Overview
This unified menu design case study presents two service-focused print systems: a hotel and restaurant menu in a portrait layout, and a spa and salon menu in a square booklet format. Each design responds to its setting through distinct typography, page flow, and pricing structure, while helping customers browse categories quickly and confidently.
The Challenge

Menus often fail when they overload guests with information or present prices and categories without a clear path. In hospitality, a cluttered menu slows decisions and weakens the dining experience. In beauty and wellness, unclear service menus can confuse clients about treatment lengths, member pricing, and service options. The challenge was to create two very different menu formats that remained easy to scan, visually appropriate, and functional in real use.
The Solution

The collection solves this by giving each menu its own tailored visual language while keeping usability central. The food menu uses a restrained grey palette, elegant serif headings, and clean vertical sections to organize opening hours, drinks, pizzas, cocktails, and desserts in a straightforward portrait format. The salon menu adopts a fresh white-and-blue identity with floral line art, spacious square spreads, and clearly divided sections for nails, hair, and spa information. Across both, typography, alignment, and category spacing do the heavy lifting.
The Impact

This work helps each business communicate professionalism before a single order or booking is placed. The food menu feels calm, legible, and suited to a hotel or restaurant environment, while the salon menu feels polished, welcoming, and premium. Together, the collection shows how thoughtful menu design can improve customer confidence and support faster, smoother decision-making. Long term, these systems strengthen brand presentation and make service communication more memorable.

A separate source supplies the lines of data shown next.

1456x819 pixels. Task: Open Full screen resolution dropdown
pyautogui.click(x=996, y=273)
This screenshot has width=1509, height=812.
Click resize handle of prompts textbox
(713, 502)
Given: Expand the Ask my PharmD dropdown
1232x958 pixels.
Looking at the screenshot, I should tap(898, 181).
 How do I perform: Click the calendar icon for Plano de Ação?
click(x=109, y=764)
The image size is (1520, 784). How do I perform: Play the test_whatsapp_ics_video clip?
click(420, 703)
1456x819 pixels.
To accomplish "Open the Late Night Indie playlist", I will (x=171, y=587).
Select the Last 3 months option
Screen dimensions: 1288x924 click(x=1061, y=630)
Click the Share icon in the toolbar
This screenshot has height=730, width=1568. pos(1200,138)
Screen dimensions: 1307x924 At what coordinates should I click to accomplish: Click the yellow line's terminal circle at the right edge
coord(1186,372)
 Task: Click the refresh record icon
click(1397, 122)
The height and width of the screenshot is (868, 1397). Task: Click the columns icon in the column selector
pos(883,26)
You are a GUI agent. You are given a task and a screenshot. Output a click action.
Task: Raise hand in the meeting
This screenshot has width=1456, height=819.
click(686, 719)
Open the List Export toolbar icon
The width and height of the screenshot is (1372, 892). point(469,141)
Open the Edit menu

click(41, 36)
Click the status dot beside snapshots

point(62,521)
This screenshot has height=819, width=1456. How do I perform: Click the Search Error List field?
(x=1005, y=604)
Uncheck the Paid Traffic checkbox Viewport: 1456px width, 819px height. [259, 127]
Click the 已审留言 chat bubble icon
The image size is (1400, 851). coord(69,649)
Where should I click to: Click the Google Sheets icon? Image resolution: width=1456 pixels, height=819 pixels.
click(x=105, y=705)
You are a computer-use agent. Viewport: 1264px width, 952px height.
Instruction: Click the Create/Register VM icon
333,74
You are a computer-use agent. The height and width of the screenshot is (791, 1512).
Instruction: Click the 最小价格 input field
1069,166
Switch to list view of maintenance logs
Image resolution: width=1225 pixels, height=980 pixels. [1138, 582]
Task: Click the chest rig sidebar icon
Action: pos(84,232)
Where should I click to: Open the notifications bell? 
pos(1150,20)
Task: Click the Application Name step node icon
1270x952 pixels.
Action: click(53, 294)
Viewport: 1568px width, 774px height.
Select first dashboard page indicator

Menu design is one of the most practical forms of brand communication because it needs to inform, guide, and sell at the same time. In this case study, we approached two very different menu experiences as one cohesive body of work: a portrait food menu created for a hospitality setting, and a square salon booklet designed for Blue Door Spa + Salon. Although the industries differ, both projects share the same fundamental goal—making services easier to understand while reflecting the tone of the business.
The challenge in any menu design project is balancing structure with atmosphere. A menu has to carry pricing, categories, service names, and supporting information without feeling crowded or visually tiring. In the restaurant space, that means guests should be able to move naturally through drinks, cider, wine, spirits, cocktails, pizzas, and desserts. In the beauty and wellness space, clients need to compare service lengths, member and non-member pricing, and treatment options without friction. When that structure is weak, menus become hard to use, and the overall brand experience feels less polished.
The solution in this collection was to build two distinct systems with separate visual personalities. The food menu uses a restrained monochrome style with grey backgrounds, black serif headlines, and neatly divided content blocks. It feels classic, functional, and calm. Several mockups show the pages clipped to a wooden board, which adds a tactile hospitality feel while keeping the content editorial and easy to scan. The page categories are clearly sectioned, allowing the viewer to move through operating hours, beverages, and food items in a linear way.
The salon menu takes a different route. Blue Door Spa + Salon is presented in a square booklet format with a crisp white base, bright aqua backdrop, and a blue brand identity built around the “Blue Door” icon. Inside, floral line art softens the layout while large headings such as Nails, Hair, and Experience create strong navigation points. Member and non-member pricing is clearly separated, and the spreads maintain generous spacing to make long service lists feel approachable. The result is a menu booklet that feels fresh, feminine, and premium without becoming decorative at the expense of clarity.
Together, these two projects show how menu design can adapt to different environments while still following the same strategic principles. Good menu design improves customer confidence, speeds up decision-making, and supports stronger brand perception. Whether the goal is helping diners choose a cocktail or guiding salon clients through treatments and pricing, a thoughtful layout turns information into experience. This collection demonstrates how print menu design can be both highly functional and visually aligned with the mood of the business.